→ Consigne:
Répondez à ces questions d'après l'extrait ci-dessous :
(a) Quel héritage l'auteur laisse-t-il en mourant ?
(b) Quelle réserve les Russes ont-ils formulée dans leur critique du livre ?
(c) D'après les réactions reçues, que suscite ce livre chez beaucoup de gens ?

→ Extrait de page:
━━━━━━━━━━
Ainsi, en mourant, je vous laisse comme héritage: «Continuez sur la voie de Silouane». Il est possible que je m'exprime avec des termes qu'on ne rencontre pas dans les écrits du Starets Silouane, mais, si on est attentif à ce que j'ai écrit moi-même, on verra que c'est la même chose au fond. Quelqu'un, en parlant de mon livre, a dit qu'à notre époque les moines n'écrivent pas de livres d'une manière aussi «théologique» que moi. D'autres ont signalé des déviations, mais leurs propres écrits n'avaient pas de caractère dogmatique.

Les Russes ont fait la critique de mon livre d'une manière plutôt positive, mais avec un réserve du genre : «Le Père Sophrony traite de problèmes très élevés, qui nous dépassent et que nous ne pouvons pas comprendre» Cependant, il y a un danger de dire: «C'est difficile à comprendre.» Peut-être certains points sont difficiles à comprendre parce que je m'exprime d'une façon différente de celle de ceux qui se sont exprimés dans l'Eglise jusqu'à maintenant, mais cela ne peut pas servir d'argument contre moi. Les réactions que j'ai reçues de beaucoup de gens disent plutôt que ce livre suscite en eux la prière, le repentir, et garde l'homme dans les limites des commandements évangéliques. Alors, dans ce sens-là, si quelqu'un parmi vous lit mon livre après ma mort et qu'il rencontre des difficultés, qu'il ne soit pas trop pressé de comprendre ce que je veux dire au fond. Mais j'ai tâché d'être orthodoxe.
━━━━━━━━━━
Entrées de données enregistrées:
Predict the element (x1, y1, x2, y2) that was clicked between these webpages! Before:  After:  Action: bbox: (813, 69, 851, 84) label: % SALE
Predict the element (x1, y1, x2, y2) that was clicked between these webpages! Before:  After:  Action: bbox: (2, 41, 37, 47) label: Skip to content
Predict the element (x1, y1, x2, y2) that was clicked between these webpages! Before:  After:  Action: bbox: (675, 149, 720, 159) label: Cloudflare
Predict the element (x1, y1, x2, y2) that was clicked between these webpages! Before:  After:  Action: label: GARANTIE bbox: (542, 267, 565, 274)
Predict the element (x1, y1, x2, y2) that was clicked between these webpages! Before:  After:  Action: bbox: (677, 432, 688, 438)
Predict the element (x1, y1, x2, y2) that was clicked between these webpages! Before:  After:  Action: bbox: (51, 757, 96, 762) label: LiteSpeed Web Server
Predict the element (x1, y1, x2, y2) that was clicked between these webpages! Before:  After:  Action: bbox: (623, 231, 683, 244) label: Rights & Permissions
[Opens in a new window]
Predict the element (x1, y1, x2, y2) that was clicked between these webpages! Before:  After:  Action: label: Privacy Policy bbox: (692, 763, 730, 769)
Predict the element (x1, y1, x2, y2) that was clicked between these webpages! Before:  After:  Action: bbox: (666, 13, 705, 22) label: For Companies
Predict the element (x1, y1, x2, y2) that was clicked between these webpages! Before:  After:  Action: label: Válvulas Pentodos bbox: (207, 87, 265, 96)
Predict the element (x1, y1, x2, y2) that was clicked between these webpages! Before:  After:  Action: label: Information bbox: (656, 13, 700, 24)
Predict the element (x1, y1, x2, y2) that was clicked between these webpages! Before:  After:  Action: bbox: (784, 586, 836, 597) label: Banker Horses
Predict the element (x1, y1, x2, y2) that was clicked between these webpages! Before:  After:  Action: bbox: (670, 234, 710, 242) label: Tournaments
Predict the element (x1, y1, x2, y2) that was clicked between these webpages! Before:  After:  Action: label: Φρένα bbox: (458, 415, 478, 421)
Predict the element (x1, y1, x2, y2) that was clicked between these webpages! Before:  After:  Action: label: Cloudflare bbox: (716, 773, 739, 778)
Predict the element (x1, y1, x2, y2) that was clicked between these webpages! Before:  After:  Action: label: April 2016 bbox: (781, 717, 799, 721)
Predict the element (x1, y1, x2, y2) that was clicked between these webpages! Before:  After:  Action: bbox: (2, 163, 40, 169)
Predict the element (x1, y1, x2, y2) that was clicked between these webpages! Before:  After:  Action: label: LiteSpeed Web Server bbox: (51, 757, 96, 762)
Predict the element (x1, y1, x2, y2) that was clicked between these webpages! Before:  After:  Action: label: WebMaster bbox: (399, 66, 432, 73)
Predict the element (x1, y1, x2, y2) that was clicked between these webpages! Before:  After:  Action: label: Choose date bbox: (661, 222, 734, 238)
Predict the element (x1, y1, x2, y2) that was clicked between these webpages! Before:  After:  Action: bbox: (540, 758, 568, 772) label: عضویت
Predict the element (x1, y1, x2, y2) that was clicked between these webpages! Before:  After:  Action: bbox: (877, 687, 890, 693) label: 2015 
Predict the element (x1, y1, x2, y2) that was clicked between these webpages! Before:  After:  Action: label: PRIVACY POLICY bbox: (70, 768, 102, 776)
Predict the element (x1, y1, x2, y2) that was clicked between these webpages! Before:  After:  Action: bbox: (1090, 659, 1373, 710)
━━━━━━━━━━
→ Réponse:
(a) «Continuez sur la voie de Silouane».
(b) «Le Père Sophrony traite de problèmes très élevés, qui nous dépassent et que nous ne pouvons pas comprendre».
(c) La prière et le repentir ; le livre garde aussi l'homme dans les limites des commandements évangéliques.